Your task is to set down the records below again, exactly.

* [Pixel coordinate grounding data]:
----------------------------------------
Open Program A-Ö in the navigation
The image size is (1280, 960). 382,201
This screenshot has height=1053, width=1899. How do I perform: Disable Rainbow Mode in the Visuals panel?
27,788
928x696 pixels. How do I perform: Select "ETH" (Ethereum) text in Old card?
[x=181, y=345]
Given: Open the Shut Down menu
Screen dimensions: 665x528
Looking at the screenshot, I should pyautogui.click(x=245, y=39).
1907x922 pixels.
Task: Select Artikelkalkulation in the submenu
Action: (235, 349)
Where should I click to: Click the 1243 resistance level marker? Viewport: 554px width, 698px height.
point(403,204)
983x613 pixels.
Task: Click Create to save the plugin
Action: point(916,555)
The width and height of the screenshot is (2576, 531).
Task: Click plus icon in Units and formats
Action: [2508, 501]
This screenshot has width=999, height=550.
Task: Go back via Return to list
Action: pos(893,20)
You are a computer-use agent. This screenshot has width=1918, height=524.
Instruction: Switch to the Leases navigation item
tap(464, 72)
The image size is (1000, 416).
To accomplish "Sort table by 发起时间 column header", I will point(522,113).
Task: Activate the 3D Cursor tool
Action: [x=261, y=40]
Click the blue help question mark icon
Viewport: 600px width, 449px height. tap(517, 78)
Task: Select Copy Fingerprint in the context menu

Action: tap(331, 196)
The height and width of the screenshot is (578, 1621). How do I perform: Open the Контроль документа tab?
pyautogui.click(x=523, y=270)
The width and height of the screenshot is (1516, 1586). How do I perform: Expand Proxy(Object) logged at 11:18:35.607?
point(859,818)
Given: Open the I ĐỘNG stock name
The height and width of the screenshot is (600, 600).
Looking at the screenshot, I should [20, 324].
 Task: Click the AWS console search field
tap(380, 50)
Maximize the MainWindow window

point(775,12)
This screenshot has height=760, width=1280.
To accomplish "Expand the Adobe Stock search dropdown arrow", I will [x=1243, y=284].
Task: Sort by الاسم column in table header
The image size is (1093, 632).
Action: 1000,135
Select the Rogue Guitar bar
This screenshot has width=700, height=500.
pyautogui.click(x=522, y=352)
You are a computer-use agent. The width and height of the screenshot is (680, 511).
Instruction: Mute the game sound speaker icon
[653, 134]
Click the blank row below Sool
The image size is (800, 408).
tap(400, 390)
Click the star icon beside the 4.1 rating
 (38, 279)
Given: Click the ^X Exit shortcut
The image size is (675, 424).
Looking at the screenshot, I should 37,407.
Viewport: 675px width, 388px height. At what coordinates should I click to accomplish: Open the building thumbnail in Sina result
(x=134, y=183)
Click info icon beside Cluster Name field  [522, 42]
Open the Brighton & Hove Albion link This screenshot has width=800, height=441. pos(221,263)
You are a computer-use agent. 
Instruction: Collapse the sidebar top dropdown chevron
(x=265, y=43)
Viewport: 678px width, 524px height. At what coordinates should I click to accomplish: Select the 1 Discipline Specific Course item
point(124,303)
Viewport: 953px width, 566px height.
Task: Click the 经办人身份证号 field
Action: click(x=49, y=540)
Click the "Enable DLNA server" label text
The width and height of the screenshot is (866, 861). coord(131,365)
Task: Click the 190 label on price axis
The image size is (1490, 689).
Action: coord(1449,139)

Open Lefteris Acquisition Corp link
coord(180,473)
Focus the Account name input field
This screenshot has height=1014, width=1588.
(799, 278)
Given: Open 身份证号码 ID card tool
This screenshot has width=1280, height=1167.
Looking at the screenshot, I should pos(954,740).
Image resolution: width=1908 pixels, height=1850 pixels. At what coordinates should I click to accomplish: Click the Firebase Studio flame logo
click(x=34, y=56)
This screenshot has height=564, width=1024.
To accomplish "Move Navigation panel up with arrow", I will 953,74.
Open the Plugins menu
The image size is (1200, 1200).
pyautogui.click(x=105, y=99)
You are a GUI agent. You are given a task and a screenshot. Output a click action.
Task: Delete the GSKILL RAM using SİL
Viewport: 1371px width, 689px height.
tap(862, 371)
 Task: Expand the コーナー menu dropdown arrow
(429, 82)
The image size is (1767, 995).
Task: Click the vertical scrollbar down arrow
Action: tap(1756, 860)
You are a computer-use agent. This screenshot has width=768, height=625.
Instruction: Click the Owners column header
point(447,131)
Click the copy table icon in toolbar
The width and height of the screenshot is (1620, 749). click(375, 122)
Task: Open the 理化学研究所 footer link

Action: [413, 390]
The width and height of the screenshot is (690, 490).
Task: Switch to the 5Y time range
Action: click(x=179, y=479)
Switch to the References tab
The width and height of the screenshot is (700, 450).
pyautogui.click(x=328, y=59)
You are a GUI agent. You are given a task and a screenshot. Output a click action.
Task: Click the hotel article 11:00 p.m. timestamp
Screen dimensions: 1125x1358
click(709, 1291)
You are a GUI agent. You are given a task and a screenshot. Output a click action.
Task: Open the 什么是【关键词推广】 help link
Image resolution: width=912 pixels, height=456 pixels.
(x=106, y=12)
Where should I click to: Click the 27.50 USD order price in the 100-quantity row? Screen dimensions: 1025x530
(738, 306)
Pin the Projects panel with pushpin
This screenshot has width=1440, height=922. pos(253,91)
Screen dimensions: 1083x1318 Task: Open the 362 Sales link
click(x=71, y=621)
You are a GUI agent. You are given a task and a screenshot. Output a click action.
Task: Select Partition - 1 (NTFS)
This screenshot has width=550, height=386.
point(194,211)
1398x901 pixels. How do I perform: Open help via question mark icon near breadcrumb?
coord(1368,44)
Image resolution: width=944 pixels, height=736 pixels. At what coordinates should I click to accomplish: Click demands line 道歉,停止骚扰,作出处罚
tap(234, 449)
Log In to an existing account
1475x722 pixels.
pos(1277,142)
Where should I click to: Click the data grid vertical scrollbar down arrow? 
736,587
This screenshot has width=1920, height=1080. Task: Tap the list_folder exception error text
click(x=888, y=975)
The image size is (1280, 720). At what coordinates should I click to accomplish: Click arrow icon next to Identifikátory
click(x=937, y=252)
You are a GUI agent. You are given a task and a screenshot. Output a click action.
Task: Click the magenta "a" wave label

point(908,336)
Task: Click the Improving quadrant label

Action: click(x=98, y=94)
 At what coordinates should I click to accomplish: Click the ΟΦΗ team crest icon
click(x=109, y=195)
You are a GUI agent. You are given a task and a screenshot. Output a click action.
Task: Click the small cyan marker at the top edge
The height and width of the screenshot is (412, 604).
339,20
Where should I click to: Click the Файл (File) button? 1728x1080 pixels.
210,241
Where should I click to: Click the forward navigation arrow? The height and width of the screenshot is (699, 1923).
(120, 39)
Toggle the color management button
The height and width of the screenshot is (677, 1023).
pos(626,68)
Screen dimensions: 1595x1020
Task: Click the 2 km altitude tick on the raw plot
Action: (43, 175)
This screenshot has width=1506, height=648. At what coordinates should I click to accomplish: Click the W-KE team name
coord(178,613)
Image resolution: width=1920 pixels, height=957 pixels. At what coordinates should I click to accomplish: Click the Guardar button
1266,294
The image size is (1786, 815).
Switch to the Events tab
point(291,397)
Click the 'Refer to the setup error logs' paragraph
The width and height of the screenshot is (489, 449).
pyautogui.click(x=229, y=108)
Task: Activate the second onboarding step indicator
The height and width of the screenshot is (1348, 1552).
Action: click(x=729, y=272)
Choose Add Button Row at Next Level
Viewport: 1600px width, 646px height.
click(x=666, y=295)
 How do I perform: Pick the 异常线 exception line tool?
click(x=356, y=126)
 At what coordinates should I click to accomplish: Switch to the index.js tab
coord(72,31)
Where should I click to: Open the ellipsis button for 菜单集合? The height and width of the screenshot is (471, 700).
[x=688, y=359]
----------------------------------------
* [The completed task]:
Open Program A-Ö in the navigation
The image size is (1280, 960). 382,201
This screenshot has height=1053, width=1899. How do I perform: Disable Rainbow Mode in the Visuals panel?
27,788
928x696 pixels. How do I perform: Select "ETH" (Ethereum) text in Old card?
[x=181, y=345]
Given: Open the Shut Down menu
Screen dimensions: 665x528
Looking at the screenshot, I should pyautogui.click(x=245, y=39).
1907x922 pixels.
Task: Select Artikelkalkulation in the submenu
Action: (235, 349)
Where should I click to: Click the 1243 resistance level marker? Viewport: 554px width, 698px height.
point(403,204)
983x613 pixels.
Task: Click Create to save the plugin
Action: point(916,555)
The width and height of the screenshot is (2576, 531).
Task: Click plus icon in Units and formats
Action: [2508, 501]
This screenshot has width=999, height=550.
Task: Go back via Return to list
Action: pos(893,20)
You are a computer-use agent. This screenshot has width=1918, height=524.
Instruction: Switch to the Leases navigation item
tap(464, 72)
The image size is (1000, 416).
To accomplish "Sort table by 发起时间 column header", I will point(522,113).
Task: Activate the 3D Cursor tool
Action: [x=261, y=40]
Click the blue help question mark icon
Viewport: 600px width, 449px height. tap(517, 78)
Task: Select Copy Fingerprint in the context menu

Action: tap(331, 196)
The height and width of the screenshot is (578, 1621). How do I perform: Open the Контроль документа tab?
pyautogui.click(x=523, y=270)
The width and height of the screenshot is (1516, 1586). How do I perform: Expand Proxy(Object) logged at 11:18:35.607?
point(859,818)
Given: Open the I ĐỘNG stock name
The height and width of the screenshot is (600, 600).
Looking at the screenshot, I should [20, 324].
 Task: Click the AWS console search field
tap(380, 50)
Maximize the MainWindow window

point(775,12)
This screenshot has height=760, width=1280.
To accomplish "Expand the Adobe Stock search dropdown arrow", I will [x=1243, y=284].
Task: Sort by الاسم column in table header
The image size is (1093, 632).
Action: 1000,135
Select the Rogue Guitar bar
This screenshot has width=700, height=500.
pyautogui.click(x=522, y=352)
You are a computer-use agent. The width and height of the screenshot is (680, 511).
Instruction: Mute the game sound speaker icon
[653, 134]
Click the blank row below Sool
The image size is (800, 408).
tap(400, 390)
Click the star icon beside the 4.1 rating
 (38, 279)
Given: Click the ^X Exit shortcut
The image size is (675, 424).
Looking at the screenshot, I should 37,407.
Viewport: 675px width, 388px height. At what coordinates should I click to accomplish: Open the building thumbnail in Sina result
(x=134, y=183)
Click info icon beside Cluster Name field  [522, 42]
Open the Brighton & Hove Albion link This screenshot has width=800, height=441. pos(221,263)
You are a computer-use agent. 
Instruction: Collapse the sidebar top dropdown chevron
(x=265, y=43)
Viewport: 678px width, 524px height. At what coordinates should I click to accomplish: Select the 1 Discipline Specific Course item
point(124,303)
Viewport: 953px width, 566px height.
Task: Click the 经办人身份证号 field
Action: click(x=49, y=540)
Click the "Enable DLNA server" label text
The width and height of the screenshot is (866, 861). coord(131,365)
Task: Click the 190 label on price axis
The image size is (1490, 689).
Action: coord(1449,139)

Open Lefteris Acquisition Corp link
coord(180,473)
Focus the Account name input field
This screenshot has height=1014, width=1588.
(799, 278)
Given: Open 身份证号码 ID card tool
This screenshot has width=1280, height=1167.
Looking at the screenshot, I should pos(954,740).
Image resolution: width=1908 pixels, height=1850 pixels. At what coordinates should I click to accomplish: Click the Firebase Studio flame logo
click(x=34, y=56)
This screenshot has height=564, width=1024.
To accomplish "Move Navigation panel up with arrow", I will 953,74.
Open the Plugins menu
The image size is (1200, 1200).
pyautogui.click(x=105, y=99)
You are a GUI agent. You are given a task and a screenshot. Output a click action.
Task: Delete the GSKILL RAM using SİL
Viewport: 1371px width, 689px height.
tap(862, 371)
 Task: Expand the コーナー menu dropdown arrow
(429, 82)
The image size is (1767, 995).
Task: Click the vertical scrollbar down arrow
Action: tap(1756, 860)
You are a computer-use agent. This screenshot has width=768, height=625.
Instruction: Click the Owners column header
point(447,131)
Click the copy table icon in toolbar
The width and height of the screenshot is (1620, 749). click(375, 122)
Task: Open the 理化学研究所 footer link

Action: [413, 390]
The width and height of the screenshot is (690, 490).
Task: Switch to the 5Y time range
Action: click(x=179, y=479)
Switch to the References tab
The width and height of the screenshot is (700, 450).
pyautogui.click(x=328, y=59)
You are a GUI agent. You are given a task and a screenshot. Output a click action.
Task: Click the hotel article 11:00 p.m. timestamp
Screen dimensions: 1125x1358
click(709, 1291)
You are a GUI agent. You are given a task and a screenshot. Output a click action.
Task: Open the 什么是【关键词推广】 help link
Image resolution: width=912 pixels, height=456 pixels.
(x=106, y=12)
Where should I click to: Click the 27.50 USD order price in the 100-quantity row? Screen dimensions: 1025x530
(738, 306)
Pin the Projects panel with pushpin
This screenshot has width=1440, height=922. pos(253,91)
Screen dimensions: 1083x1318 Task: Open the 362 Sales link
click(x=71, y=621)
You are a GUI agent. You are given a task and a screenshot. Output a click action.
Task: Select Partition - 1 (NTFS)
This screenshot has width=550, height=386.
point(194,211)
1398x901 pixels. How do I perform: Open help via question mark icon near breadcrumb?
coord(1368,44)
Image resolution: width=944 pixels, height=736 pixels. At what coordinates should I click to accomplish: Click demands line 道歉,停止骚扰,作出处罚
tap(234, 449)
Log In to an existing account
1475x722 pixels.
pos(1277,142)
Where should I click to: Click the data grid vertical scrollbar down arrow? 
736,587
This screenshot has width=1920, height=1080. Task: Tap the list_folder exception error text
click(x=888, y=975)
The image size is (1280, 720). At what coordinates should I click to accomplish: Click arrow icon next to Identifikátory
click(x=937, y=252)
You are a GUI agent. You are given a task and a screenshot. Output a click action.
Task: Click the magenta "a" wave label

point(908,336)
Task: Click the Improving quadrant label

Action: click(x=98, y=94)
 At what coordinates should I click to accomplish: Click the ΟΦΗ team crest icon
click(x=109, y=195)
You are a GUI agent. You are given a task and a screenshot. Output a click action.
Task: Click the small cyan marker at the top edge
The height and width of the screenshot is (412, 604).
339,20
Where should I click to: Click the Файл (File) button? 1728x1080 pixels.
210,241
Where should I click to: Click the forward navigation arrow? The height and width of the screenshot is (699, 1923).
(120, 39)
Toggle the color management button
The height and width of the screenshot is (677, 1023).
pos(626,68)
Screen dimensions: 1595x1020
Task: Click the 2 km altitude tick on the raw plot
Action: (43, 175)
This screenshot has width=1506, height=648. At what coordinates should I click to accomplish: Click the W-KE team name
coord(178,613)
Image resolution: width=1920 pixels, height=957 pixels. At what coordinates should I click to accomplish: Click the Guardar button
1266,294
The image size is (1786, 815).
Switch to the Events tab
point(291,397)
Click the 'Refer to the setup error logs' paragraph
The width and height of the screenshot is (489, 449).
pyautogui.click(x=229, y=108)
Task: Activate the second onboarding step indicator
The height and width of the screenshot is (1348, 1552).
Action: click(x=729, y=272)
Choose Add Button Row at Next Level
Viewport: 1600px width, 646px height.
click(x=666, y=295)
 How do I perform: Pick the 异常线 exception line tool?
click(x=356, y=126)
 At what coordinates should I click to accomplish: Switch to the index.js tab
coord(72,31)
Where should I click to: Open the ellipsis button for 菜单集合? The height and width of the screenshot is (471, 700).
[x=688, y=359]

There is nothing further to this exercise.